:: RECORDS PROVIDED
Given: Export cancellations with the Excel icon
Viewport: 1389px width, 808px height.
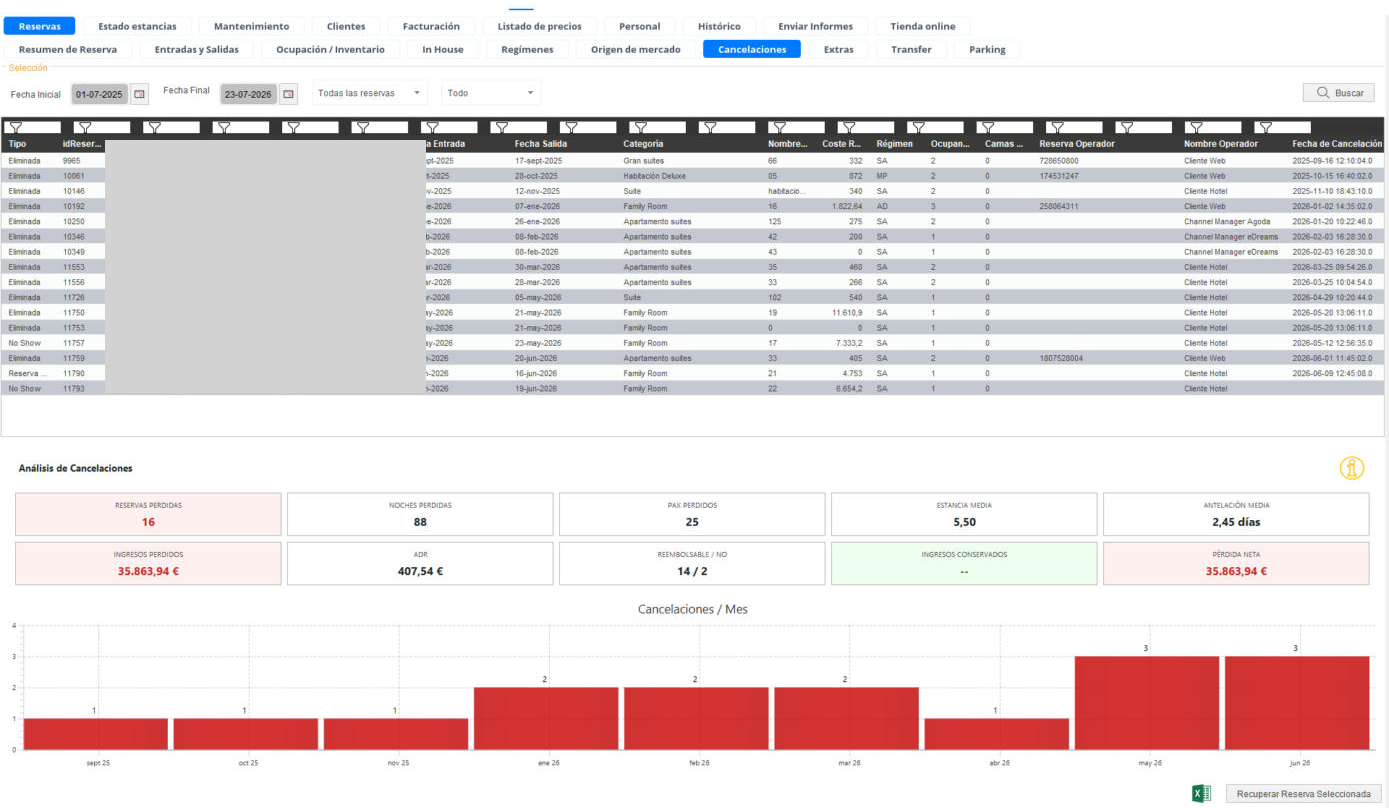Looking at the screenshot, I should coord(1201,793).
::::
:: RECORDS PROVIDED
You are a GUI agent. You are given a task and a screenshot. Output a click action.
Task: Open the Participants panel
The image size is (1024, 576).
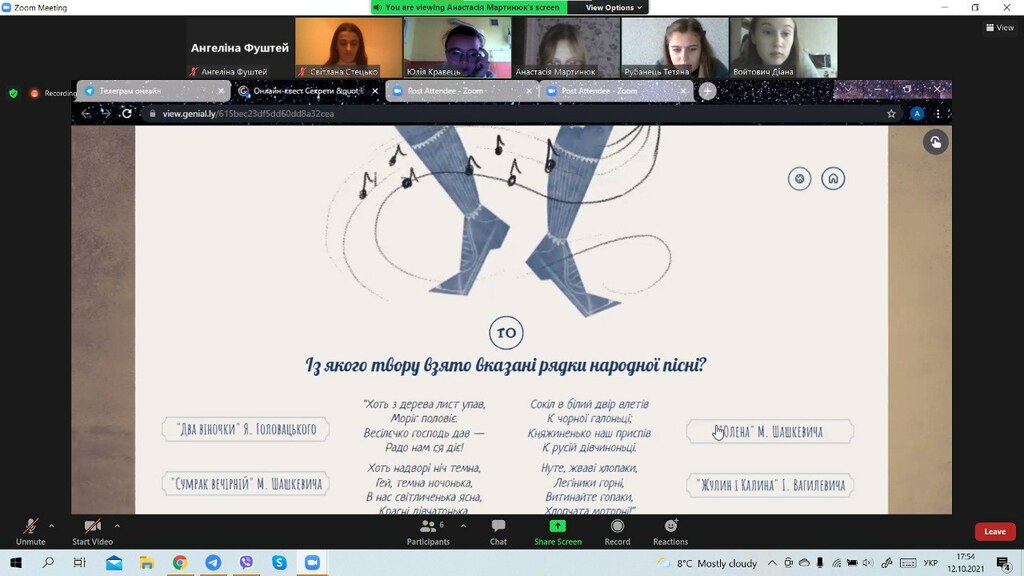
::::
YOUR ASSIGNMENT: Look through the data above and return exactly the lines from the one that contains "Task: Open the Participants panel" to the one that contains "The image size is (1024, 576).", inclusive, with nothing else.

EXERCISE RESULT:
Task: Open the Participants panel
The image size is (1024, 576).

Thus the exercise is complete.